◆ Goal of the exercise: Can you copy the post on the quicksand of hate between "Those Jews were" and "force for evil.", inclusive, swapping "spook" for "ghost"?

◆ Supplied passage:

•••••

Monday, July 23, 2007

The quicksand of hate

You’ve got to be taught to hate and fear
You’ve got to be taught from year to year
It’s got to be drummed in your dear little ear
You’ve got to be carefully taught
- Rogers and Hammerstein

The above is taken from this Deborah Lipstadt post about Palestinian children being taught – in kindergarten – to become militant jihadists. The segment that Lipstadt links to is quite disturbing, and as I have mentioned before, I consider this kind of hate indoctrination to be a form of crime against humanity.

In a previous post of Lipstadt’s that I linked to about the use of a Mickey Mouse figure (Farfour) to teach Palestinian children to hate Israelis, Lipstadt compared the tactic to Nazi propaganda, noting that some of the children would have eventually been of age during the time that the Third Reich was carrying out the Holocaust, and wondering how a young German might deal with/reconcile such indoctrination after the war.

The following letter from Melita Maschmann to a lost childhood friend documented in Hitler’s Willing Executioner’s answers that question for at least one young German:

Those Jews were and remained something mysteriously menacing and anonymous. They were not the sum of all Jewish individuals … They were an evil power, something with the attributes of a spook. One could not see it, but it was there, an active force for evil.

As children we had been told fairy stories which sought to make us believe in witches and wizards. Now we were to grown up to take this witchcraft seriously, but we still went on believing in the “wicked Jews”. They had never appeared to us in bodily form, but it was our daily experience that adults believed in them. After all, we could not check to see if the earth was round rather than flat – or, to be more precise, it was not a proposition we thought it necessary to check. The grownups “knew” it and one took over this knowledge without mistrust. They also “knew” that the Jews were wicked. This wickedness was directed against the prosperity, unity, and prestige of the German nation, which we had learned to love from an early age. The anti-semitism of my parents was a part of their outlook which was taken for granted…

For as long as we could remember, the adults had believed in this contradictory way with complete unconcern. One was friendly with individual Jews whom one liked, just as one was friendly as a Protestant with individual Catholics. But while it occurred to nobody to be ideologically hostile to the Catholics, one was, utterly, to the Jews. In all this no one seemed to worry about the fact that they had no clear idea of who “the Jews” were. They included the baptized and the orthodox, yiddish [sic] speaking second hand dealers and professors of German literature, Communist agents and First World War officers decorated with high orders, enthusiasts for Zionism and chauvinistic German nationalists … I had learned from my parents’ example that one could have anti-semite opinions without this interfering in one’s personal relations with individual Jews. There may appear to be a vestige of tolerance in this attitude, but it is really just this confusion which I blame for the fact that I later contrived to dedicate body and soul to an inhuman political system, without this giving me doubts about my own individual decency. In preaching that all the misery of the nation was due to the Jews or that the Jewish spirit was seditious and Jewish blood was corrupting, I was not compelled to think of you or old Herr Lewy or Rosel Cohen: I thought only of the bogeyman, “the Jew”. And when I heard that the Jews were being driven from their professions and homes and imprisoned in ghettos, the points switched automatically in my mind to steer me round the thought that such a fate could also overtake you or old Lewy. It was only the Jew who was being persecuted and “made harmless”.

•••••

Entries on target coordinates
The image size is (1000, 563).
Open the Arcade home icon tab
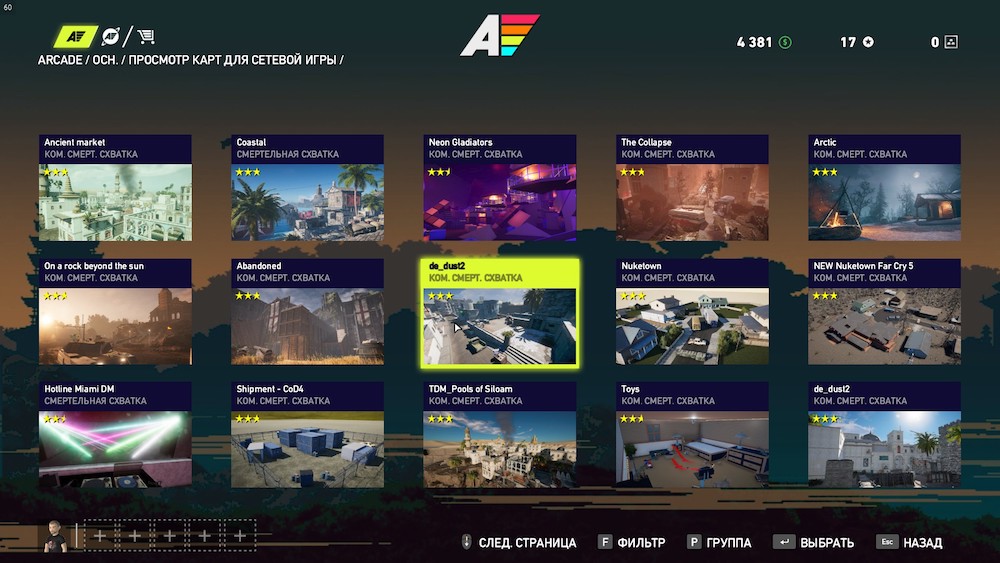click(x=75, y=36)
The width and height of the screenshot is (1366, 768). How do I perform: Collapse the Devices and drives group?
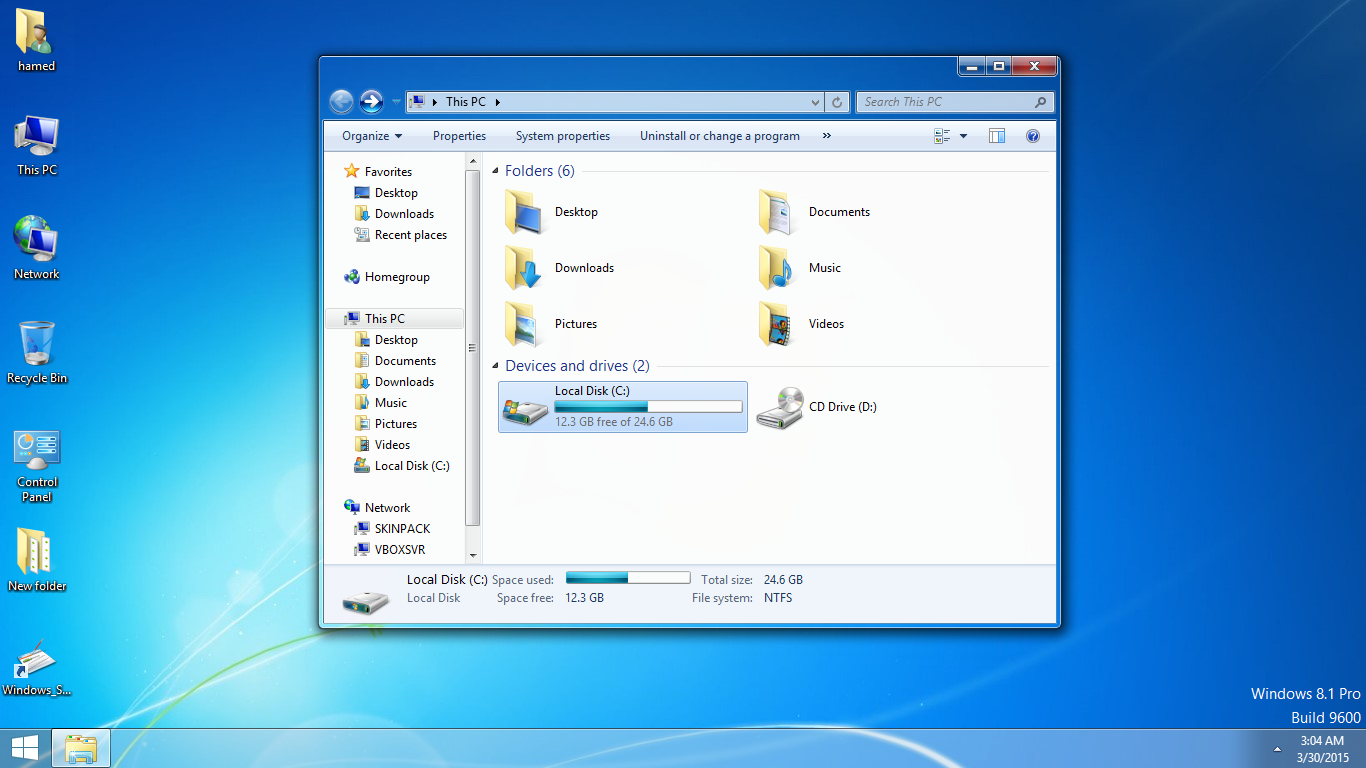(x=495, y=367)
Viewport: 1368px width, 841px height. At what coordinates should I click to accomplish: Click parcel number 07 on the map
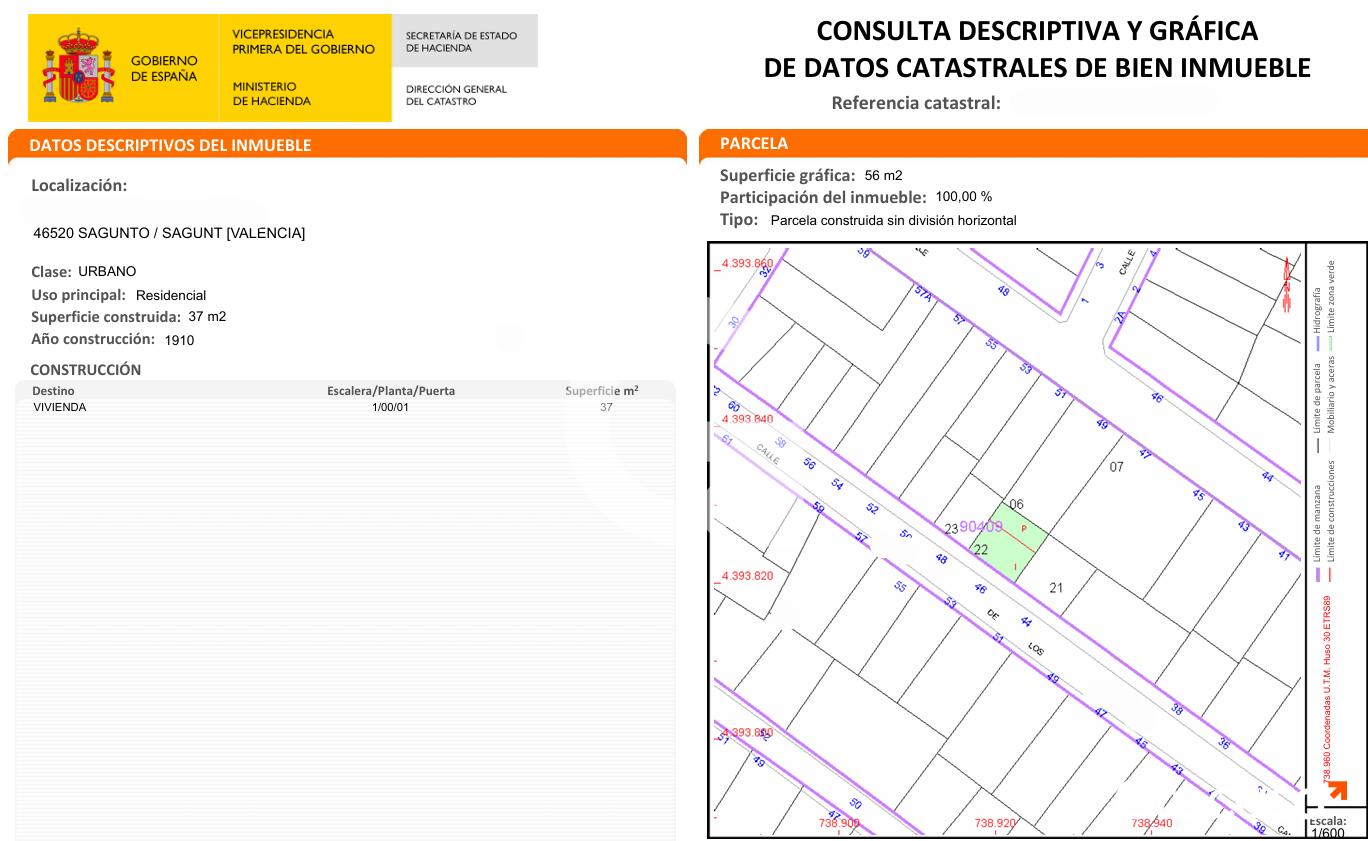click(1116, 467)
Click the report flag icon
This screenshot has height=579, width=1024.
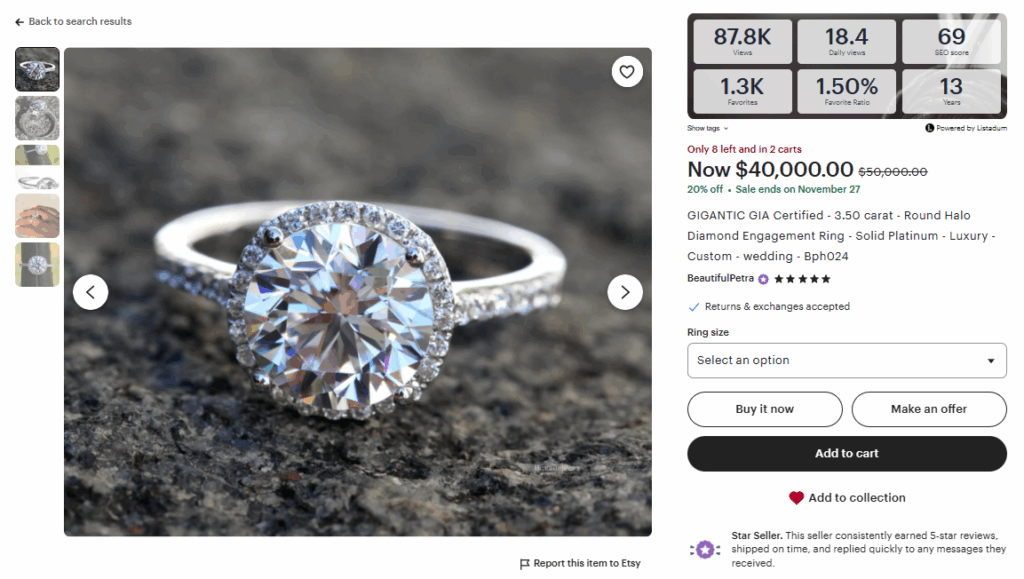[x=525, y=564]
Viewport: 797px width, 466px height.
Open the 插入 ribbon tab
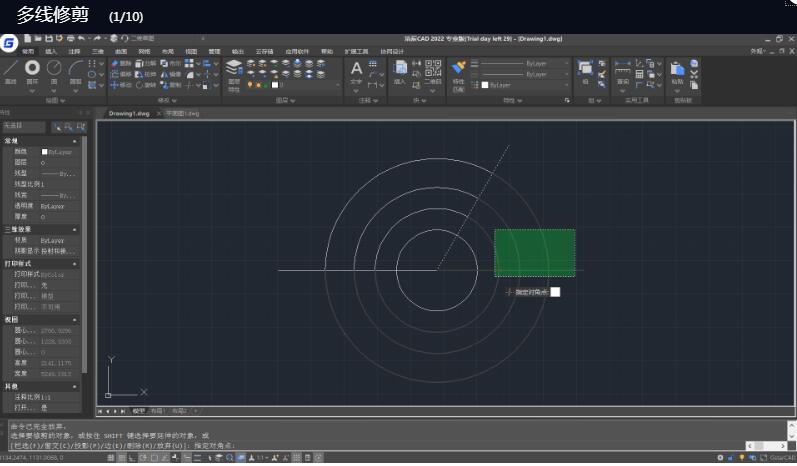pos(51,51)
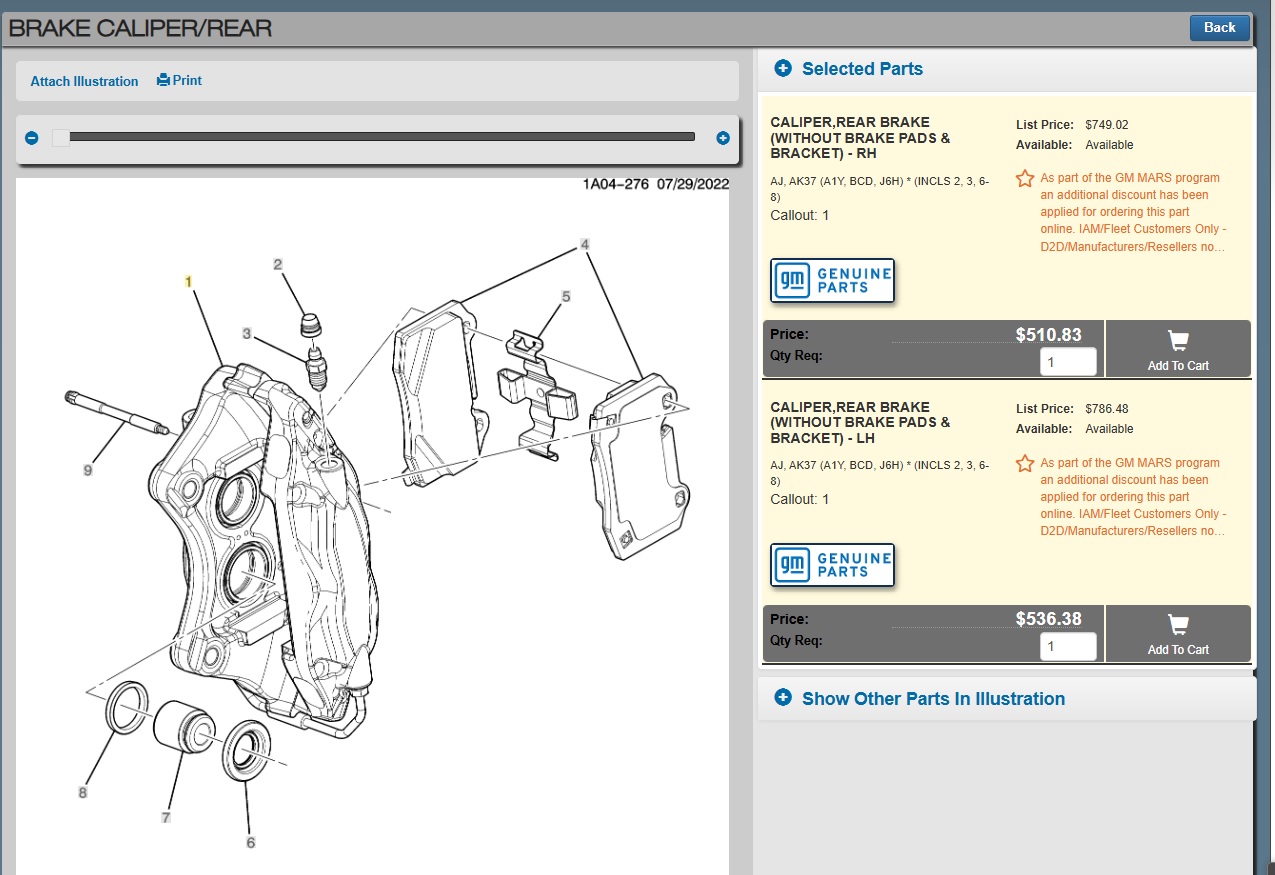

•••••

◆ Finished answer:
Those Jews were and remained something mysteriously menacing and anonymous. They were not the sum of all Jewish individuals … They were an evil power, something with the attributes of a ghost. One could not see it, but it was there, an active force for evil.